I’m a day late with this one – sorry.
Yes, I know he never officially renounced Communism, and he also blew it on the Chernobyl disaster, and he’s not very conciliatory to our country these days (can you blame him, really?) and I always wondered about that weird thing on his forehead (I saw a photo of him recently and I think he had it removed or something – I laughed my ass off when Leslie Nielsen wiped it off of the Gorbachev-parody-character’s forehead with a napkin in the first “Naked Gun” movie).
But you know what? Like it did for a lot of other people, it absolutely blew my mind when he got out of his limousine at West 50th Street and Broadway in New York City in December of 1988 to mingle with the crowd (I don’t know if that was staged or not, but it was amazing). And make no mistake – the “walls came tumbling down” in large part because he decided that it was stupid to continue to stand in the way of the Solidarity movement in Poland any longer.

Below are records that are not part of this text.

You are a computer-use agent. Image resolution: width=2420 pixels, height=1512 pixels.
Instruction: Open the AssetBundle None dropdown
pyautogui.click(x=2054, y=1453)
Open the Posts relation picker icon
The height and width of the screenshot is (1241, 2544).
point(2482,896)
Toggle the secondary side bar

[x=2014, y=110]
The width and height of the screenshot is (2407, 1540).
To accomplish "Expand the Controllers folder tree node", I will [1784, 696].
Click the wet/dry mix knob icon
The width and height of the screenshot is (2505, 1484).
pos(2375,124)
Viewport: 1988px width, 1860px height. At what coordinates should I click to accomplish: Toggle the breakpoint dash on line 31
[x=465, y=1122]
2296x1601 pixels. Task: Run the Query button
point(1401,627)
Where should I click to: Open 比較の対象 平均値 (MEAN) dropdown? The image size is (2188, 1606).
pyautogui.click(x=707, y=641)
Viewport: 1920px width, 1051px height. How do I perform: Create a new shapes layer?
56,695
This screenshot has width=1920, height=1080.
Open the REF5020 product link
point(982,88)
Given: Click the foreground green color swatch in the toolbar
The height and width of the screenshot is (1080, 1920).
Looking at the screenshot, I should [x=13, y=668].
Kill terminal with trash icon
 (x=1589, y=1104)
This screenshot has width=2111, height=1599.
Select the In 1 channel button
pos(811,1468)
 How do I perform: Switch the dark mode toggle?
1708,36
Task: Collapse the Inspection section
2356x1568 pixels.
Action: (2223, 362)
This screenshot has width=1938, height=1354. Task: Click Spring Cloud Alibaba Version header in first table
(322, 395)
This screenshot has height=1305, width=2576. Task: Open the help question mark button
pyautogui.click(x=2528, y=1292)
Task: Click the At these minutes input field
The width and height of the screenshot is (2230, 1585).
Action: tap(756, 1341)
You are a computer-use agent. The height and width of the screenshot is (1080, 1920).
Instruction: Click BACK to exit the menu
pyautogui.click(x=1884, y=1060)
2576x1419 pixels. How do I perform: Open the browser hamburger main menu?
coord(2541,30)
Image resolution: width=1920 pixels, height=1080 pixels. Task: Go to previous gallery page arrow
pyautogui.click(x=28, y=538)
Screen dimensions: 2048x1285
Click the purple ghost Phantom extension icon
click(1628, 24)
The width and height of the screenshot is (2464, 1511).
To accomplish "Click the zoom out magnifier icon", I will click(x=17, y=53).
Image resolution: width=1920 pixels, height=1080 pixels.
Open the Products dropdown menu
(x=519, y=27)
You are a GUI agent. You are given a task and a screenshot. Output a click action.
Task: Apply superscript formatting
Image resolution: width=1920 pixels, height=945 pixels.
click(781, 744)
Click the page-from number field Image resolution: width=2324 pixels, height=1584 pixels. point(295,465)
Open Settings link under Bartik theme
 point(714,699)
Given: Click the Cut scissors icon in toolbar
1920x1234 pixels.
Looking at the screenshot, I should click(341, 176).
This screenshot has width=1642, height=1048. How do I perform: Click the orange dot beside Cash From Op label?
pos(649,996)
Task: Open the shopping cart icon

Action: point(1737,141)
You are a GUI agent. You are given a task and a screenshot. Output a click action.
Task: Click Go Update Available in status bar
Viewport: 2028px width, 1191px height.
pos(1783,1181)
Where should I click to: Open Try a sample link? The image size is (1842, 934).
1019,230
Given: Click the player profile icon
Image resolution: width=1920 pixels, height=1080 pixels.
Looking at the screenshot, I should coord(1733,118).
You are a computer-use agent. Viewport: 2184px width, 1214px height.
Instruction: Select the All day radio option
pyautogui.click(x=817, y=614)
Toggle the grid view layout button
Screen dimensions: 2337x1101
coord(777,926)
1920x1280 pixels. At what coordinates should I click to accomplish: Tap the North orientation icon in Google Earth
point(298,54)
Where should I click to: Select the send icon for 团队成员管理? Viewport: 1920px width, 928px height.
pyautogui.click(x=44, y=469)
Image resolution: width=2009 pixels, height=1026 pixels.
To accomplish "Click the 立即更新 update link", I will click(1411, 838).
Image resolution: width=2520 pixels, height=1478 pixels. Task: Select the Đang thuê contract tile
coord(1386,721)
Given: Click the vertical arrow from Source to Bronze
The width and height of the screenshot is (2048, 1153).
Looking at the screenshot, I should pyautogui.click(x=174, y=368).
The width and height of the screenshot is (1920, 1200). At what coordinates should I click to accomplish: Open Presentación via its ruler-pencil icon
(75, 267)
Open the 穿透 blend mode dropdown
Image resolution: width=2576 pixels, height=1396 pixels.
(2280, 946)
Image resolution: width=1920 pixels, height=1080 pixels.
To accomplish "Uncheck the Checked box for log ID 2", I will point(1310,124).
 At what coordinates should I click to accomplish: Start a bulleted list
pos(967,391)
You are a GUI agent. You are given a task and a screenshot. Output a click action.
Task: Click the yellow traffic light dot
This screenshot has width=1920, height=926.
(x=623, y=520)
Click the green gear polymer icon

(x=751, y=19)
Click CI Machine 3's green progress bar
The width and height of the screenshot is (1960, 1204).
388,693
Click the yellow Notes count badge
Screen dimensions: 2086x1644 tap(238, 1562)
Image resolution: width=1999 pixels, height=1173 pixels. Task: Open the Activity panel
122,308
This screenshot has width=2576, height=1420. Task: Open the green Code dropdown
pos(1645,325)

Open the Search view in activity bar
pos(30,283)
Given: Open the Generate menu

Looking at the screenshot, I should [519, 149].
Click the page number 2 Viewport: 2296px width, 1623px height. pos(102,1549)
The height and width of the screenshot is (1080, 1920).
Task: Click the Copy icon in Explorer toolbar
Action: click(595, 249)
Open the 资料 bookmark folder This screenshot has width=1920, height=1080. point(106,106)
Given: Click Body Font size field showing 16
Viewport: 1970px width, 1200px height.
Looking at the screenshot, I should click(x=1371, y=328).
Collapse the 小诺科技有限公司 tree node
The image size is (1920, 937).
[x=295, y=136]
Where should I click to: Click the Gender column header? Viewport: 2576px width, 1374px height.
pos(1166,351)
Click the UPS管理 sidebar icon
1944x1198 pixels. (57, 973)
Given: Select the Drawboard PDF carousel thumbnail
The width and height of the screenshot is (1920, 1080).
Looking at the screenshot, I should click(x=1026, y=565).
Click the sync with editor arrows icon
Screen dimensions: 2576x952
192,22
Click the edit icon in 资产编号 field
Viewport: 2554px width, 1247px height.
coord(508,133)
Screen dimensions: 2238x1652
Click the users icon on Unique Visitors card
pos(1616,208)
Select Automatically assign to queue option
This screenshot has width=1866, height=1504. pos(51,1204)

The fact that he became leader of the former Soviet Union, after a procession of men running that country who were quite literally at death’s door most of the time, was something of a miracle. It was a groundbreaking change to see a Soviet leader who was young relative to his predecessors, inquisitive, and receptive to Western style market reforms (how receptive he truly was to democracy is something for historians to debate, I guess). And when he and Reagan engaged in détente, it helped solidify the reputations of both men on the world stage at a time when our 40th president was trying to recover from the Iran-Contra scandal and a dip in his popularity (sadly for Dubya, he will not be able to look forward to a similarly beneficial development).
One regret for me is that he did not lead Russia at a time when Clinton was president, because I think Gorby would have been able to mentor him to some degree. I always got the impression that Clinton was flying over to Russia every few months to prop up Boris Yeltsin, who for me was a mediocre world leader by comparison.
So, considering all of this, I’d like to take a shot and send greetings on Mikhail Gorbachev’s 75th birthday in his native language:
Ot vsey dushi pozdravlyayu i zhelayu vsego nailuchshego!
I hope that was close.
And by the way, I’m reserving judgment on this for now, though it makes sense, unfortunately.